(Stored data entries)
== Segment start ==

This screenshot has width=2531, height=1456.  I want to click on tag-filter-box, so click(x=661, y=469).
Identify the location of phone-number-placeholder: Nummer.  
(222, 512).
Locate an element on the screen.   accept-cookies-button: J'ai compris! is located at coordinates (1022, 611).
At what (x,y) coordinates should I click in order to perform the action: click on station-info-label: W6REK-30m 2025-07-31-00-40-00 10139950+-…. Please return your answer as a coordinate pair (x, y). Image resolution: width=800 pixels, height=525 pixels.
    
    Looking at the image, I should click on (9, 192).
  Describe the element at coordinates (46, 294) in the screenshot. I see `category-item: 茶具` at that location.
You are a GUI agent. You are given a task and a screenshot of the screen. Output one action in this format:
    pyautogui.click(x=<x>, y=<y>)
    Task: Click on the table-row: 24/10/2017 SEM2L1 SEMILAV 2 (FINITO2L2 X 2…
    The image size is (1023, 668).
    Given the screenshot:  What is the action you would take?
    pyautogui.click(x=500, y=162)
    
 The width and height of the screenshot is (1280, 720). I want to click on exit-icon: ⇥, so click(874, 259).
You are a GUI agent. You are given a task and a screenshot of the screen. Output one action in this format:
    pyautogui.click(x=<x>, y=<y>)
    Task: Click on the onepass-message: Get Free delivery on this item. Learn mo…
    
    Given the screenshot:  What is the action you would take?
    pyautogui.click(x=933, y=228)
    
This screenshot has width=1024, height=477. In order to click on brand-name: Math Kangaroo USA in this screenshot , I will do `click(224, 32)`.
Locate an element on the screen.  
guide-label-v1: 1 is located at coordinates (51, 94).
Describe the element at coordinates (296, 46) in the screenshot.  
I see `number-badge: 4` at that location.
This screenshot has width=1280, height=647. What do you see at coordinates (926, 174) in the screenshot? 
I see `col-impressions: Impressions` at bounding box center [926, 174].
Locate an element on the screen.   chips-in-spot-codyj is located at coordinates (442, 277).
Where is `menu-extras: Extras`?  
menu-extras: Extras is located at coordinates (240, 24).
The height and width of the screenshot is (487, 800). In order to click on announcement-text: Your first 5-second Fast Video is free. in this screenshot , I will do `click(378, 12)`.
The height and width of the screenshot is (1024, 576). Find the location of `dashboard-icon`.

== Segment end ==

Problem requirements: Report every line of the listing above that contains the string "want", copying each such line in full. Matches must have the same letter case.

Solution:
This screenshot has width=2531, height=1456.  I want to click on tag-filter-box, so click(x=661, y=469).
 The width and height of the screenshot is (1280, 720). I want to click on exit-icon: ⇥, so click(874, 259).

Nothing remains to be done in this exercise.